[Exercise] Your answer is the lines from the one that has "Where should I click to: Select" through the last line of the records below, retyped exactly and alone.

Provided data below:

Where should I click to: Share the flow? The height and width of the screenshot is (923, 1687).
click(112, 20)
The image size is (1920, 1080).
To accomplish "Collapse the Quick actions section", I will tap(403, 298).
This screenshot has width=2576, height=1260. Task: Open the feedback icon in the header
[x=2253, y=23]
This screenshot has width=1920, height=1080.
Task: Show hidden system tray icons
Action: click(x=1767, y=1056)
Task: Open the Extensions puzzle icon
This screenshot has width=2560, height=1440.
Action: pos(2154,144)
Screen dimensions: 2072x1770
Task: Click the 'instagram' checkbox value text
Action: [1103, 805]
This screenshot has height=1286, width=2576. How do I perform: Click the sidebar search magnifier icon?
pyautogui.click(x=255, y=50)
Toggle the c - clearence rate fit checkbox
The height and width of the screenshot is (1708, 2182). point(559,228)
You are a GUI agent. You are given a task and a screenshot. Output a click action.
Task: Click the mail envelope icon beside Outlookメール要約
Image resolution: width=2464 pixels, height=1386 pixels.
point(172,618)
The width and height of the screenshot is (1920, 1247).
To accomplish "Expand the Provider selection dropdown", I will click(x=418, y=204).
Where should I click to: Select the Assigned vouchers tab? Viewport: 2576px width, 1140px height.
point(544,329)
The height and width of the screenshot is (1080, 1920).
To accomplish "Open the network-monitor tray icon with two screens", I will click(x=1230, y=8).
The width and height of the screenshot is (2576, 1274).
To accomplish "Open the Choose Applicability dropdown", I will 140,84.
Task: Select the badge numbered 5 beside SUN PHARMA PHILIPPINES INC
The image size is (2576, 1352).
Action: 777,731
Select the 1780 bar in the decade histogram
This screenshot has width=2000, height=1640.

End of Provided data.

[Task response]
Where should I click to: Select the Assigned vouchers tab? Viewport: 2576px width, 1140px height.
point(544,329)
The height and width of the screenshot is (1080, 1920).
To accomplish "Open the network-monitor tray icon with two screens", I will click(x=1230, y=8).
The width and height of the screenshot is (2576, 1274).
To accomplish "Open the Choose Applicability dropdown", I will 140,84.
Task: Select the badge numbered 5 beside SUN PHARMA PHILIPPINES INC
The image size is (2576, 1352).
Action: 777,731
Select the 1780 bar in the decade histogram
This screenshot has width=2000, height=1640.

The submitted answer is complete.